TO BE DONE.
Rescale the coordinates in the answers by 2.4, rounding to whole numbers with halves going up, and write out these lines again with the requests included. Begin at the line that has "Click the Type row caption" and continue through the end of the items.

-- START PROVIDED RECORDS --

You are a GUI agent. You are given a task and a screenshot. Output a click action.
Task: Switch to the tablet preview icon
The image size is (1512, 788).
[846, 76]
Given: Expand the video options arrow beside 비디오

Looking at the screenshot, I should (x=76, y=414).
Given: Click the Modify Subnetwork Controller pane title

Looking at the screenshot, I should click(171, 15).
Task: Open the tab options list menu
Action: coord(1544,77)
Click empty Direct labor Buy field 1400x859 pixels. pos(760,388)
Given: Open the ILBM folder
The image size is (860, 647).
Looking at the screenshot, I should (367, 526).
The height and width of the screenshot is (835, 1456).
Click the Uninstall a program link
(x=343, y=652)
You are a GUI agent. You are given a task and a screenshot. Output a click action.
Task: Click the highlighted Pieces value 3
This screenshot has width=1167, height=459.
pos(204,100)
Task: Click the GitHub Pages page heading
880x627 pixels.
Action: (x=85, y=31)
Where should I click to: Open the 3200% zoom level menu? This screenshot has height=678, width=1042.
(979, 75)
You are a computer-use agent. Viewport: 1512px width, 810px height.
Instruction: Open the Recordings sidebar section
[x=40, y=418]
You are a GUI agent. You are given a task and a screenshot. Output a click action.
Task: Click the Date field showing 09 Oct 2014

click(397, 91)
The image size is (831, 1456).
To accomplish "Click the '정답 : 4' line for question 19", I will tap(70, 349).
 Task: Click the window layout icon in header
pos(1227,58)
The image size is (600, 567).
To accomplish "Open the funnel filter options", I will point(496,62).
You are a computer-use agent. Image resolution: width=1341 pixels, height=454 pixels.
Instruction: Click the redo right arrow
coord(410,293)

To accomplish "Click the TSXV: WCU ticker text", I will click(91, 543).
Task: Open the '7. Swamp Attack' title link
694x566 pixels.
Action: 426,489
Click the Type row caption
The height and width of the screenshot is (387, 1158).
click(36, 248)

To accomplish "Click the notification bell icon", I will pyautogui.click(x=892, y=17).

-- END PROVIDED RECORDS --

THE REPLY.
Click the Type row caption
The height and width of the screenshot is (387, 1158).
click(86, 595)

To accomplish "Click the notification bell icon", I will pyautogui.click(x=2141, y=41).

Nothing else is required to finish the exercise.